Analysis of collaborative beamforming designs in real-world environments

Three main collaborative beamforming (CB) designs based on different channel models could be applied in real-world environments where local scattering and implementation imperfections might exist: the optimal CSI-based CB (OCB), the conventional or monochromatic (i.e., single-ray) distributed CB (M-DCB), and the recently developed bichromatic (i.e., two-ray) distributed CB (B-DCB). In this paper, we perform an analytical comparison, under practical constraints, between these CB designs in terms of achieved signal-to-noise ratio (SNR) as well as achieved throughput. Assuming the presence of local scattering in the source vicinity and accounting for implementation errors incurred by each CB design, we derive for the first time closed-form expressions of their true achieved SNRs. At a low angular spread (AS) where both designs nominally achieve the same SNR in ideal conditions, we show that the B-DCB always outperforms OCB, more so and at larger regions of AS values when errors increase. Excluding exceptional circumstances of unrealistic low quantization levels (i.e., very large quantization errors) hard to justify in practice, we also show that the new B-DCB always outperforms the M-DCB as recently found nominally in ideal conditions.
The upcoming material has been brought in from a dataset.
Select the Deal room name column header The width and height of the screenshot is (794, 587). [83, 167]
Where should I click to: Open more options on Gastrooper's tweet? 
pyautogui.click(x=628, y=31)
This work is also the first to push the performance analysis of CB to the throughput level by taking into account the feedback overhead cost incurred by each design. We prove both by concordant analysis and simulations that the B-DCB is able to outperform, even for high AS values, the OCB which is penalized by its prohibitive implementation overhead, especially for a large number of collaborating terminals and/or high Doppler frequencies.